I designed and built a 7-agent content production system with routing logic, scoring frameworks, feedback loops, and data-driven iteration. Personal-production deployment — it runs on my own content pipeline daily, processing real content decisions.
Who: Short-form video creators on Chinese social platforms (Douyin, Xiaohongshu).
What they struggle with: Content creation involves 6–8 sequential decisions — what topic to pursue, whether it's worth making, what structure to use, how to open, what title to write, whether the writing sounds authentic, and what to learn from the results. Each decision requires judgment. Most creators rely on intuition, which doesn't scale and doesn't improve systematically.
The core product question: Can you design an AI agent system where each decision point has explicit criteria, where agents hand off to each other with structured data, and where the system improves its own decision quality over time through a feedback loop?
7 specialised agents, connected through a routing layer. Each agent has:
7 agents, 3 connection types. Solid arrows = sequential handoff; gold/sage arrows = feedback loop through methodology.md; dashed slate lines = Quality Check called in parallel from any generator. The feedback loop is the reason the filter gets stricter over time — not better prompts.
The claim "the system learns" is only meaningful if the structure of decisions changes over time. Below is the methodology.md file before and after three publish-and-review cycles — same structural shape, but the Banned Set (what the Topic Filter rejects) is grown by the Data Review agent, not by me editing the prompt.
Filter approves anything that passes the structural sieves. No data to override intuition with.
Filter now rejects 3 entire content categories before generation begins. The list grew only from Data Review writebacks — the prompt in the Topic Filter agent is unchanged from v1.
The prompt didn't get better. The file the prompt reads got more precise. This is the argument for structured state being the leverage point in multi-agent systems — more than prompt engineering, more than model upgrades.

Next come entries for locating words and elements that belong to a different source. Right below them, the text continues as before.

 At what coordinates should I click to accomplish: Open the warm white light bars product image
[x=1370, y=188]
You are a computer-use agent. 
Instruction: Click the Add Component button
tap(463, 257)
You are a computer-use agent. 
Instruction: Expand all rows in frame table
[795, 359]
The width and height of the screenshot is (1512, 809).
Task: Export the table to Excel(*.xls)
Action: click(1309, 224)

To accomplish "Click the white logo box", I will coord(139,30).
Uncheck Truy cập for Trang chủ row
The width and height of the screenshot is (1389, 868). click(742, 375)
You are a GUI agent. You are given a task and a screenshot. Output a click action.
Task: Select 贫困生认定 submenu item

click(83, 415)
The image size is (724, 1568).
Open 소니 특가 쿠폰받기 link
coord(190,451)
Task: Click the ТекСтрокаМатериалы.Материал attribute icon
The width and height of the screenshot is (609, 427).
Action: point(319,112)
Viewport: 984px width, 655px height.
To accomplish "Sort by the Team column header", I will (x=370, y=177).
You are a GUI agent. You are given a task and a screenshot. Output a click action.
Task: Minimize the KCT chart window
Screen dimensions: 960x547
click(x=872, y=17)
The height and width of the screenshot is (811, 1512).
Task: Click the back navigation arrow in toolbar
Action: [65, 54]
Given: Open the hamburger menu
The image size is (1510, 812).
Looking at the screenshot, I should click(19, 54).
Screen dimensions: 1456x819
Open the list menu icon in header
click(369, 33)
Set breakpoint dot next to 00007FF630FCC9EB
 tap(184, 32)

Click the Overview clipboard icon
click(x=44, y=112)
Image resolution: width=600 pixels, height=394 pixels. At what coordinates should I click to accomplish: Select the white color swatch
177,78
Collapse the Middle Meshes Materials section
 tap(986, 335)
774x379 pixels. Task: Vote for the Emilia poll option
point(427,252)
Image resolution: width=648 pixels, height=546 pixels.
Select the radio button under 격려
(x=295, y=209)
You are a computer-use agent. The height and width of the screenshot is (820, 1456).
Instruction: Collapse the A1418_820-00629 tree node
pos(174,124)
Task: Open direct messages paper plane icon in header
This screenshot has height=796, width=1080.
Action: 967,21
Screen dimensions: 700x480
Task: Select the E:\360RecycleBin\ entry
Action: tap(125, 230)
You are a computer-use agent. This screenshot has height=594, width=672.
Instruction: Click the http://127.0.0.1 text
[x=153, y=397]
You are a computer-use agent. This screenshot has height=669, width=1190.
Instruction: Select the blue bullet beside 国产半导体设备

Pure dispatcher. Identifies user intent in one sentence, routes to the correct agent.
Design decision: The routing layer prevents the system from trying to do everything at once. If multiple needs exist, it forces sequential resolution — a deliberate constraint that mirrors how product teams triage requests.
Binary go/no-go decision. Core belief: 80% of bad content comes from bad topics, not bad execution.
Why this matters: In any AI product, the most expensive mistake is building the wrong thing. This agent prevents the system from investing effort in content that will fail.
| Filter | What it checks | Pass | Kill |
|---|---|---|---|
| 1. Cognitive Gap | Does this version have a reason to exist? | First mover, clearer framework, or first-hand experience | Same as existing content |
| 2. Material Check | What raw material exists? (data, stories, quotes, failures) | 2+ material types | 0 materials = hard stop |
| 3. Three-Layer Test | Info → Framework replacement → Identity | All 3 layers answered | Pure information with no framework |
| 4. Methodology Validation | Matches proven formula? Hits banned type? | Verified formula with historical data | Banned type = stop with data citation |
Key design decision: Filters run sequentially with user check-ins between each — not batch processed. The agent is a filter, not an advocate. It will never help the user rationalise a passing grade.
Critical dependency: Filter 4 reads from the methodology file, which is updated by the Data Review agent. This is the feedback loop — the gate gets smarter over time.
Generate a complete ~2.5 min script after the topic passes the filter.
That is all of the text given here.